3.4. Tahapan Penelitian
Penelitian ini dilaksanakan melalui tahapan sterilisasi peralatan, persiapan
media, kultivasi Mikroalga Tetraselmis chuii, pembuatan starter Tetraselmis chuii
pada jenis media yang berbeda, produksi biomassa Tetraselmis chuii pada media
yang berbeda, analisis konsentrasi biomassa dan analisis kadar protein Tetraselmis
chuii.
3.4.1. Sterilisasi Alat dan Bahan
Sterilisasi peralatan dan bahan dilakukan dengan tujuan untuk menghindari
adanya kontaminasi dari mikroorganisme lain. Peralatan yang akan digunakan
dalam kultivasi mikrolaga terlebih dahulu dicuci hingga bersih menggunakan air
tawar dan detergen, kemudian dilanjutkan dengan sterilisasi menggunakan
autoclave atau sterilisasi menggunakan bahan kimia seperti klorin, HCL, Na-
thiosulfat, dan alkohol. Sterilisasi peralatan gelas seperti erlenmeyer, gelas beaker,
pipet volume, dan botol kaca dilakukan didalam autoclave atau disterilisasi
dengan menggunakan HCL. Sterilisasi peralatan plastik seperti selang aerasi dan
tutup silikon disterilisasi dengan bahan kimia seperti klorin, Na-thiosulfat, dan
alkohol, sedangkan untuk sterilisasi bahan seperti air laut dilakukan di autoclave
atau dengan menggunakan klorin.
3.4.2. Pembuatan Media
Pada penelitian ini media yang digunakan dalam kultur Tetraselmis chuii
adalah media standar walne, media pertanian, BBM, BG-11, dan media MQ.

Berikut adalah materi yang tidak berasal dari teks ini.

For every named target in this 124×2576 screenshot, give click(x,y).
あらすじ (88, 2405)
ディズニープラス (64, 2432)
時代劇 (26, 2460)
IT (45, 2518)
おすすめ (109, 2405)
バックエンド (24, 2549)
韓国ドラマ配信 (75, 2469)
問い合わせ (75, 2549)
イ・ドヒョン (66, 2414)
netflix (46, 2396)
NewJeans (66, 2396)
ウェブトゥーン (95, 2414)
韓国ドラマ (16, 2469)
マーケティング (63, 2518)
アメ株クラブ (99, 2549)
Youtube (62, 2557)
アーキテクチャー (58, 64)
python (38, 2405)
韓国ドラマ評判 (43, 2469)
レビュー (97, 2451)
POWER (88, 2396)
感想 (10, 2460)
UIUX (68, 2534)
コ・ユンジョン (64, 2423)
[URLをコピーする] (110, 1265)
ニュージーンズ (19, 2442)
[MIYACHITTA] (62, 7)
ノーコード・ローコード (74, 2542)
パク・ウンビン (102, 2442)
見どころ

Komposisi media, vitamin, dan trace elemen dapat dilihat pada Tabel 1, Tabel 2,
dan Tabel 3.
3.4.2.1.Tahapan atau langkah-langkah dalam pembuatan media walne,
BBM, BG-11, dan MQ
Tahapan atau langkah-langkah dalam pembuatan media walne, BBM, BG-
11, dan MQ adalah sebagai berikut :
1. Menyiapkan bahan-bahan pada Tabel 1, kemudian ditimbang terlebih
dahulu sesuai dengan takarannya.
2. Semua bahan yang telah ditimbang dilarutkan dengan aquades sebanyak 1
liter .
3. Campuran larutan tersebut dipanaskan sambil diaduk hingga homogen
(larutan tersebut menjadi satu warna dan terdapat sedikit endapan).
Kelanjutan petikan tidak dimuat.